The tattoo caught my eye. A fairly reasonable rendition of the Alamo, in faithful colors, along one forearm, left arm. He had on tan pants, and in the twilight, it was later revealed, these were khakis. Dirty, or dusty anyway, from yard work. Landscaping, first guess. His unruly black hair, brown, maybe, looked like barber school hair cut, maybe a bowl cut, at one time, short with a long shock hanging over his right eye. Eyes were blue but did not twinkle in the evening’s haze.
His other arm had more ink, mostly of the prison-yard variety, India ink, maybe just an old ball-point pen, heated up with a torch, dug into the flesh, blobs and shapes supposed to be wheels and angels, or a devil, crosses and barbwire-wrapped hearts. Probably not really prison ink, but he did have twin nautical stars behind his ears, barely visible. Men without hats.
Sitting on a bench, outside the Salvation Army in North Austin. A few errant bats taking wing, chasing invisible dinner, hunting with radar. It’s an Austin thing.
“I’m from Refugio,” he said, almost to no one.
Addressing the dark, on the bench. He flipped open a cell phone, looked at the lights, maybe noted the time, or saw that no one called.
“Grew up there. Half hour away, go south east, there’s the bay and the coast. Beer. Babes in bikinis. Soft sand to frolic on. Yeah, right.
“Spring break was more work and hoping that stupid college kids would leave some of tip instead of hot sex on the beach. Don’t let it fool you.”
He called it “Roof FAIR eh-oh.” Pronounced it with a proper Spanish pronunciation.
At well over six-foot, he’s tall. Built out and bulked up, but carries himself with an ease, as if he knows his body well. It’s not steroid muscles, and it’s not a tanning booth shade of brown. It’s not from a gym membership.

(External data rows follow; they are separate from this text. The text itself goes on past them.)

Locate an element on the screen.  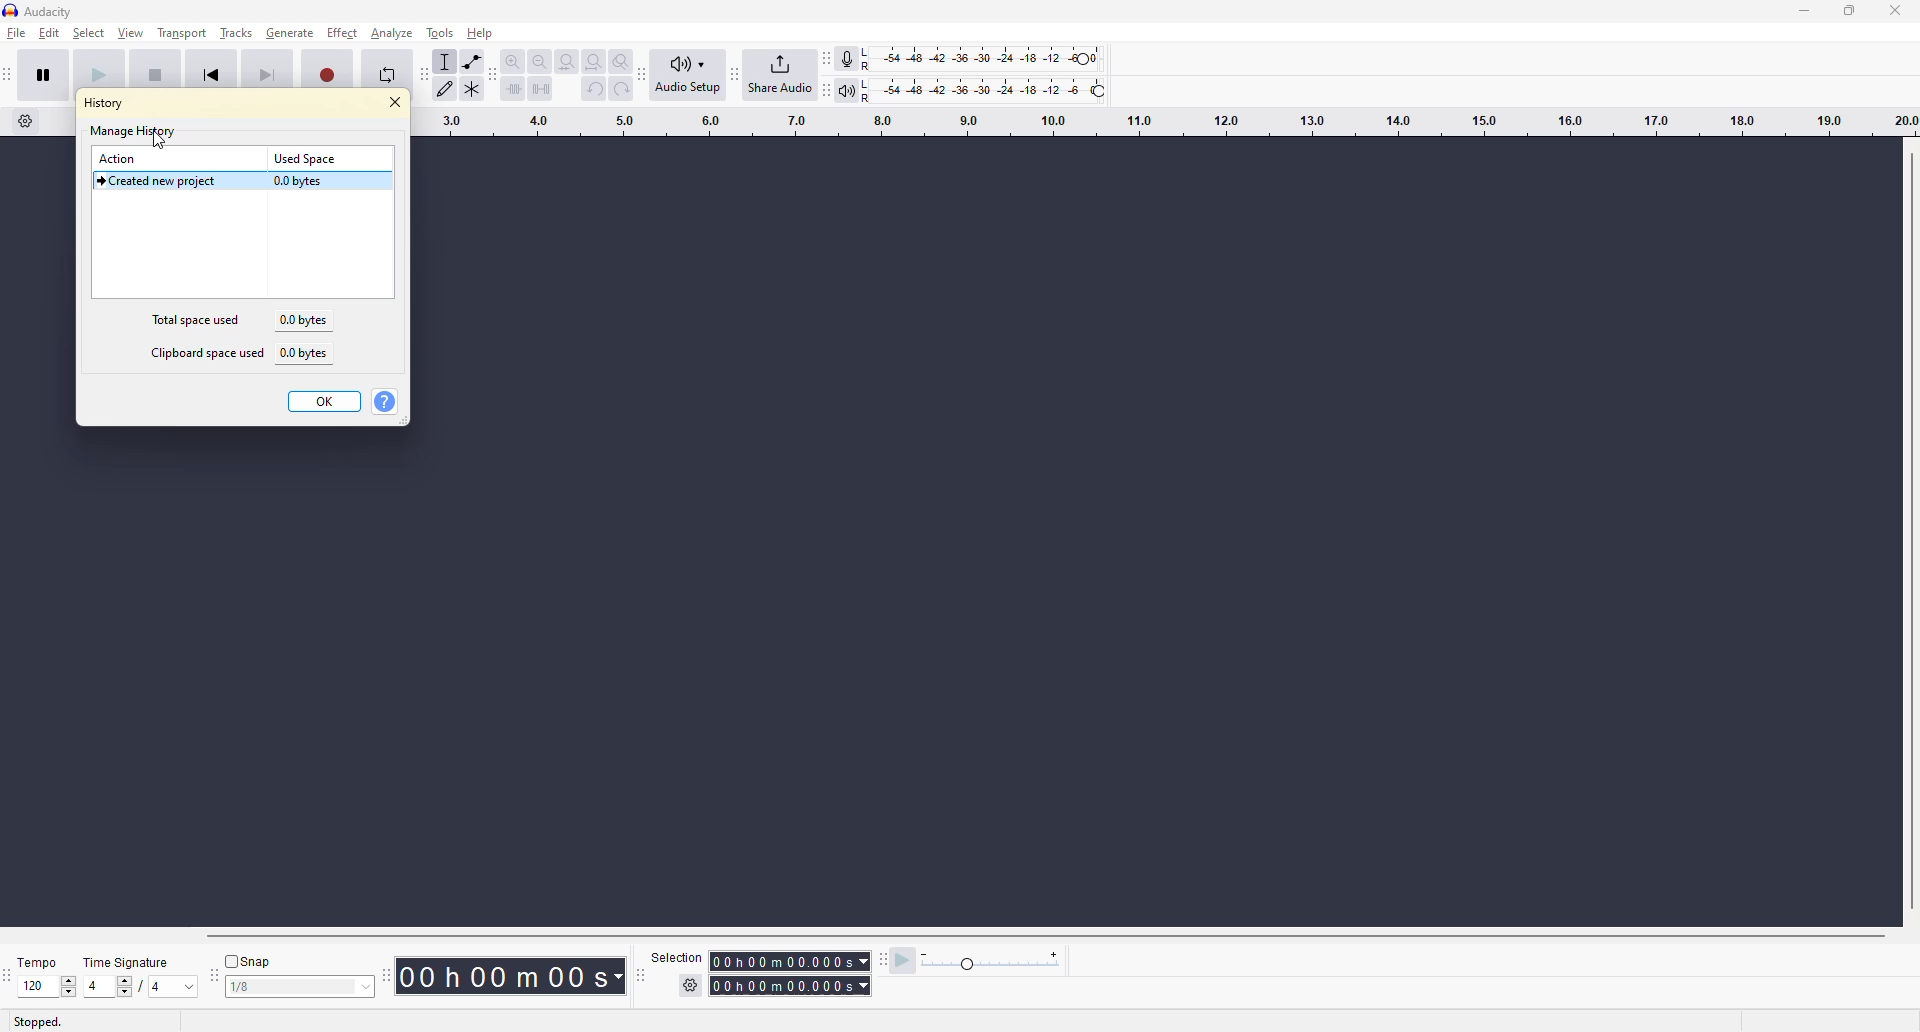
selection tool is located at coordinates (447, 62).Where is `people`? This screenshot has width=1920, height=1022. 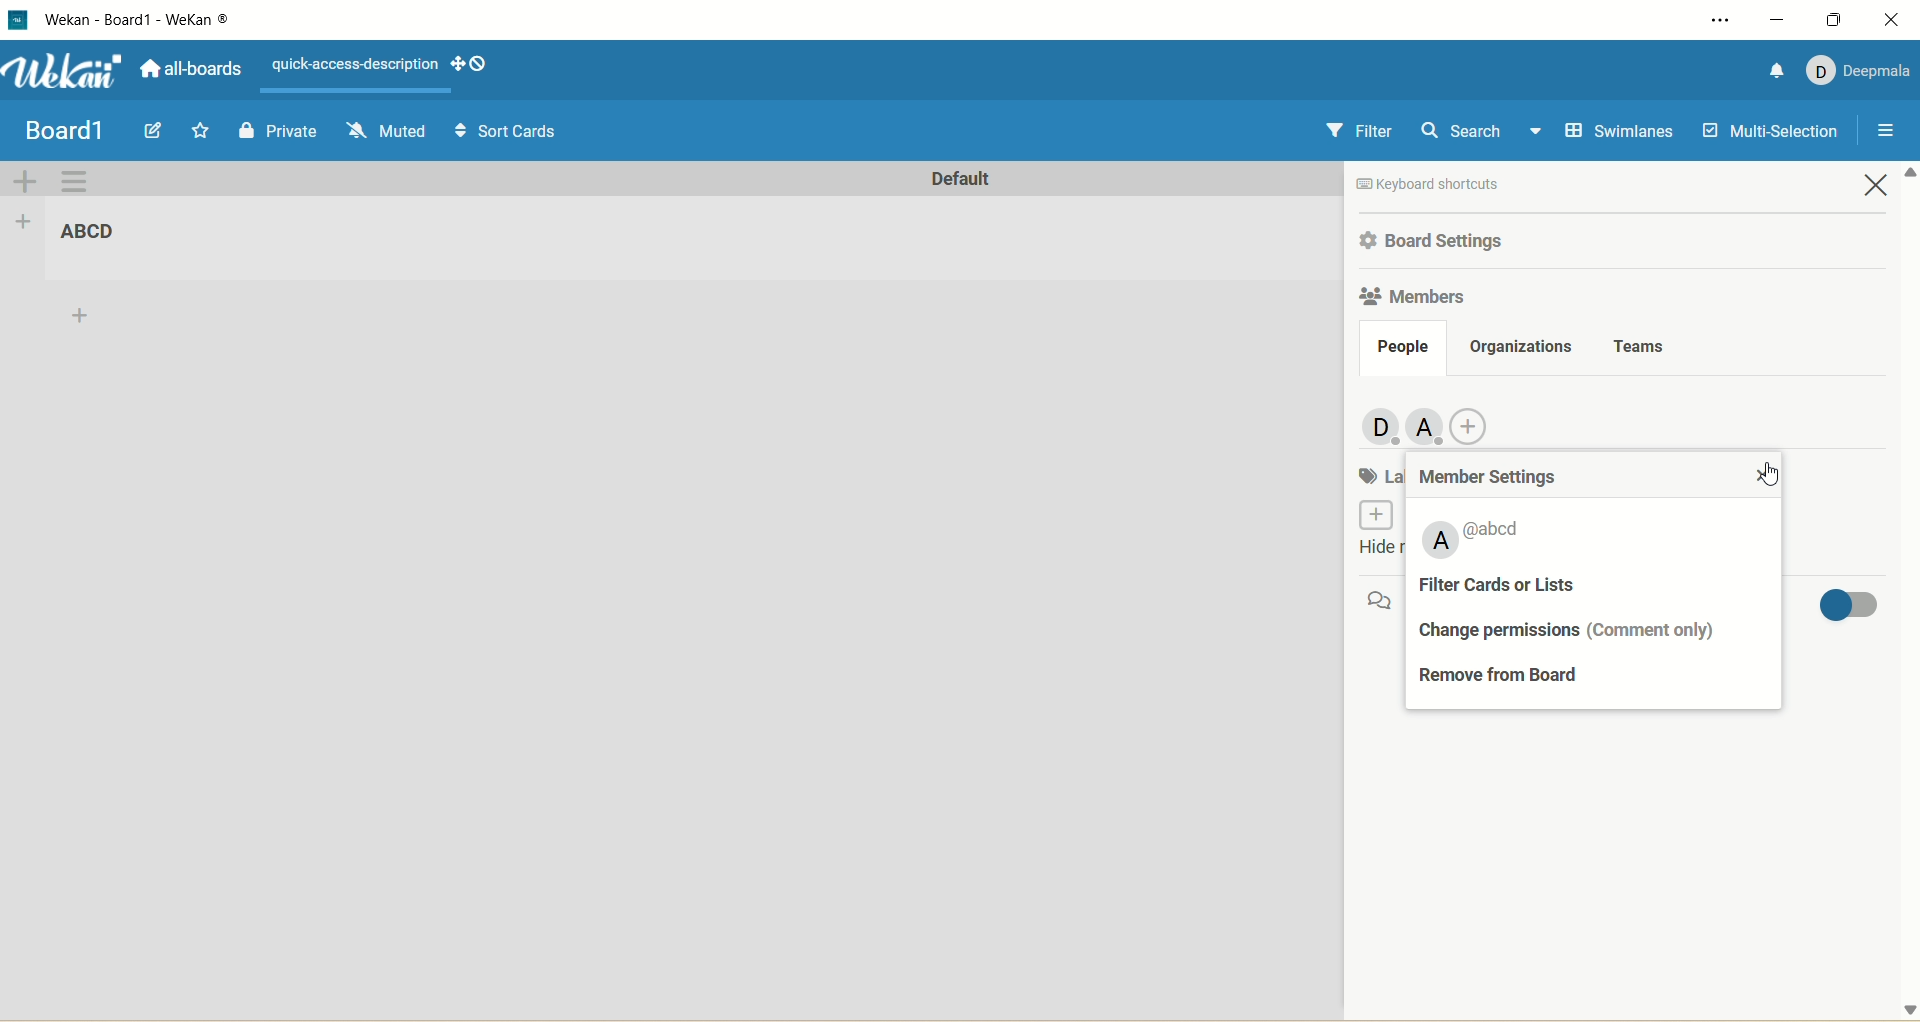 people is located at coordinates (1402, 348).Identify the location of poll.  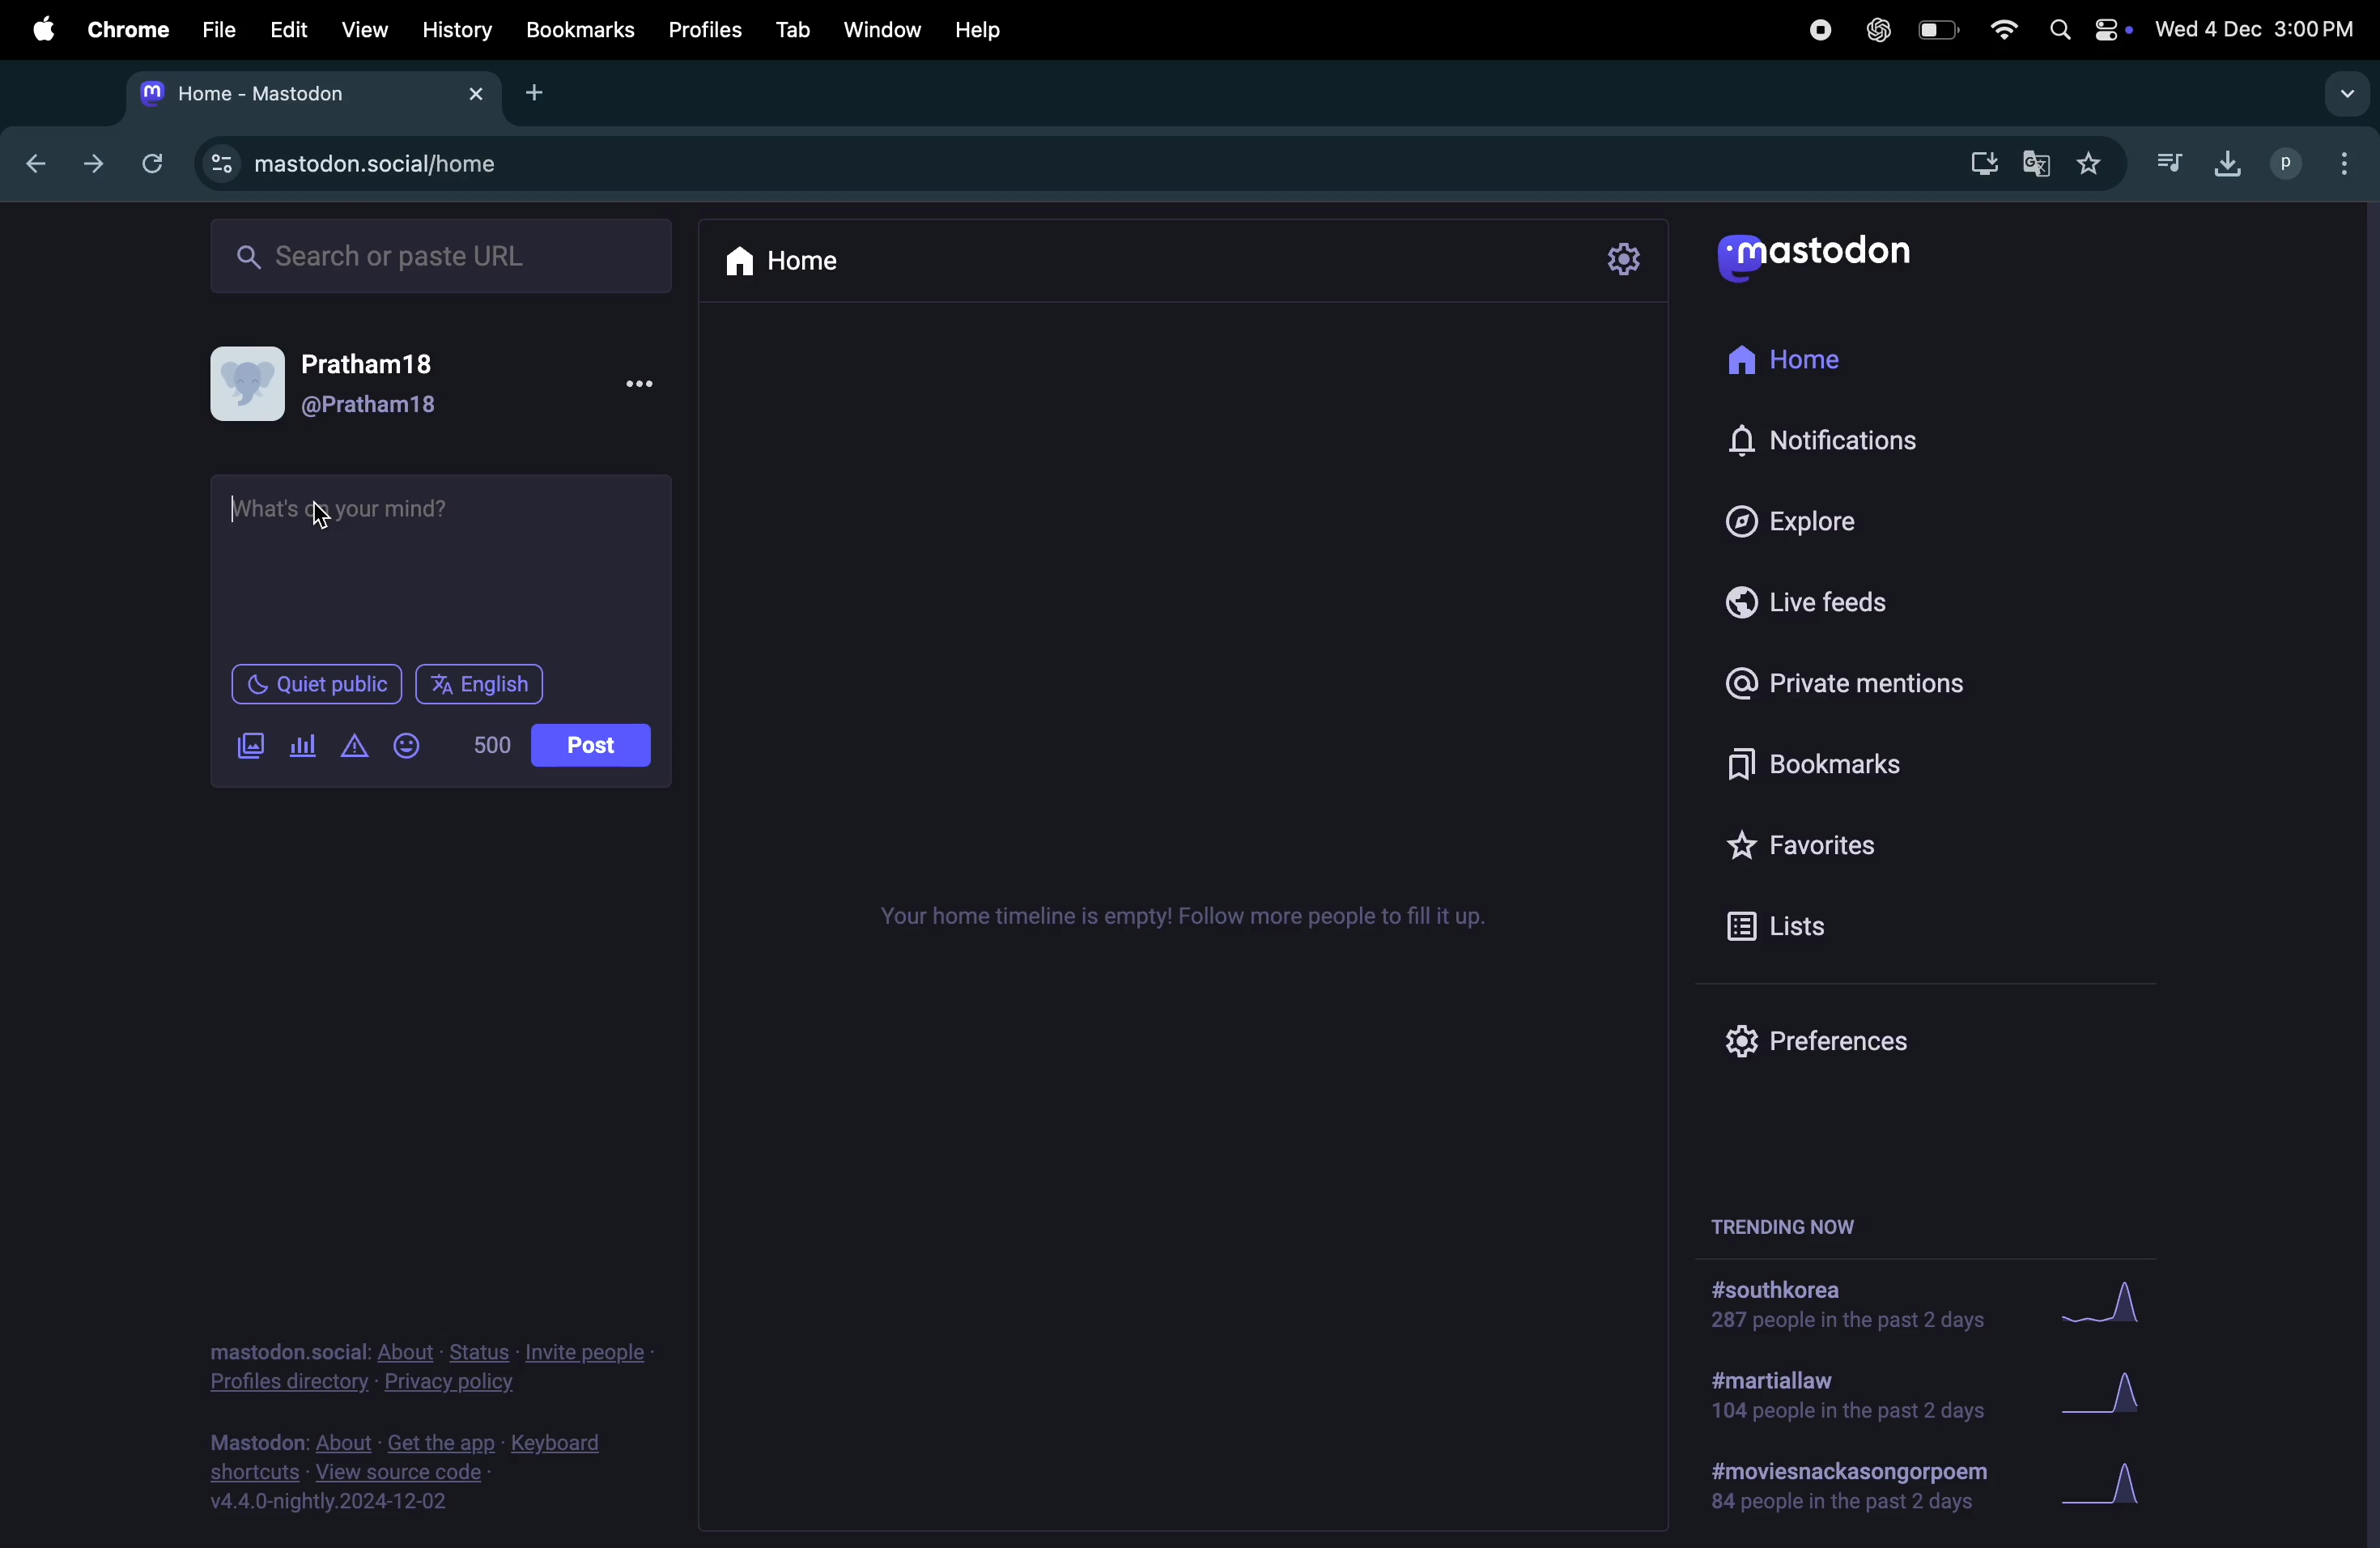
(304, 747).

“Grew up around Mexicans, all there is, swore I would leave as soon as I could.”
There should be a sigh to punctuate his monologue. There isn’t. Dirty white t-shirt, covered by plaid flannel shirt, sleeves rolled up well-past the elbow. Not sinewy arms by any stretch. Strong, muscles, but not sculpted and toned.
“You would think,” he says, flips open his phone again, pausing, “you would think, that in Austin, I’d escape what I grew up with.” He snaps his phone shut, either anticipating a call, or unhappy with the display’s message.
“I was big in school, which was okay, damn near a foot taller than most of the other kids, but I didn’t like playing ball, mean little bastards, all had something to prove.
“Me? I don’t got nothing to prove to no one. Period. No sir, I’m happy. Happy to be out of there. I waited, you know, I worked at that Quick-Mart, it’s now a Speedy-Mart, right there on the highway through town. All through high school. Worked there.
“Soon as I got my paper, I headed up here. Worked at Dell before the last round of lay-offs. That was easy money. Sucked since then; can’t catch a break.
“You know what it was like to grow up there? Small town. Small town bullshit.”
He turns his phone over in his hands, a nervous energy that needs direction. He looked over.
“Small town like that? Everyone is up in your grill. No matter what. Knows what I did before I did it. Or even if I did it. Or not. Even.
“You like that? The Alamo? Did you see the whole picture?”
The very last sentence carries an extra emphasis on it. Added weight. The image, there’s a miniature caricature of an old-school Atom Bomb, a tiny, detailed Fat Boy. The image evokes memories of the Cold War and its threat of imminent world destruction.
“See that? Blow up the Alamo. I just want out of here.
“I hated it. Only half an hour to paradise, that’s what they would say, go the beach. Sure.
“There’s a refinery, just a couple of miles out of town, the other way. Have you ever seen what one of those looks like, all lit up at night? Especially with the flares burning off the bad gas, the sulfur smell?
“Half hour to the coast, yeah, right. Ten minutes to hell.”
He flips his phone around, it slides down from his hand, and he catches it against his thigh, a small cloud of dust seems to grow out of the place where he slaps his pants to catch it.
“The funny thing is, see, that tattoo, the bomb, the Alamo, everything? See? The mexicans, they all like it. Where I work, they all like me.”
“khaki” is a Hindi/Urdu word (from the Persian) meaning “dust” or “dusty”. Khaki uniforms adopted by the British in India in the mid-19th century. Now you know. Aren’t you glad?